Keiner der Aktionärsbindungsverträge sah vor, daß abgesehen von bestimmten
Angelegenheiten - wozu die Verwendung von Darlehen nicht gehörte
- Einstimmigkeit bestehen mußte. Die Angeklagten La und
. Vo hätten deshalb hinsichtlich der Verwendung des von der SKA ausgezahlten
Darlehens von den anderen Gesellschaftern der P H AG
überstimmt werden können.
2. Zum zweiten Fall (Abschluß eines Beratungsvertrages):
Die Verurteilung des Angeklagten . Vo wegen Untreue hält sachlich-
rechtlicher Nachprüfung stand. Die Revision wendet sich gegen die Annahme
des Landgerichts, durch den Vertragsschluß sei ein Vermögensschaden
in Form einer Vermögensgefährdung eingetreten. Sie trägt vor, nach der
vertraglichen Ausgestaltung hätten konkrete Beratungsleistungen erbracht
werden müssen. Hätte es an solchen gefehlt, hätte der W zumindest ein
Zurückbehaltungsrecht zugestanden, so daß von einer Gefährdung keine
Rede sein könne.
a) Der Tatrichter konnte entgegen der Auffassung der Revision
Schlüsse daraus ziehen, daß die C AG im März 1991, obwohl Beratungsleistungen
nicht erbracht worden waren, einen Betrag von
556.000 SFR geltend machte, der auch überwiesen wurde.
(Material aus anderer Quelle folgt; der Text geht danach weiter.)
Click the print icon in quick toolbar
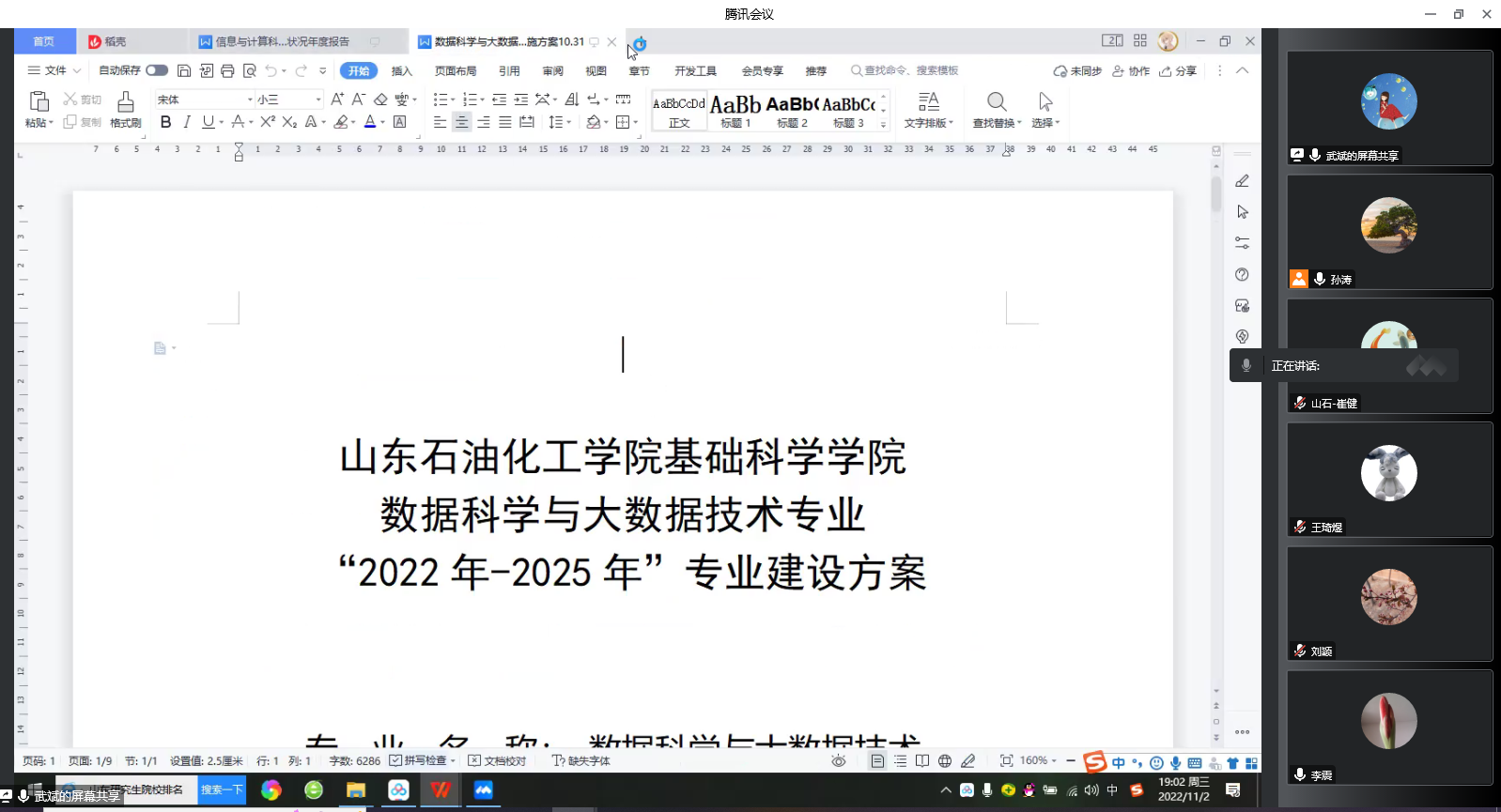 (x=227, y=70)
Insoweit hat das
Landgericht zwar von einer Verurteilung abgesehen, weil zu diesem Zeitpunkt
die W bereits von den Angeklagten und ihren Partnern übernommen
war und sich die Zahlung als zulässige, nämlich das Stammkapital der
Gesellschaft nicht beeinträchtigende, verdeckte Gewinnentnahme darstellte.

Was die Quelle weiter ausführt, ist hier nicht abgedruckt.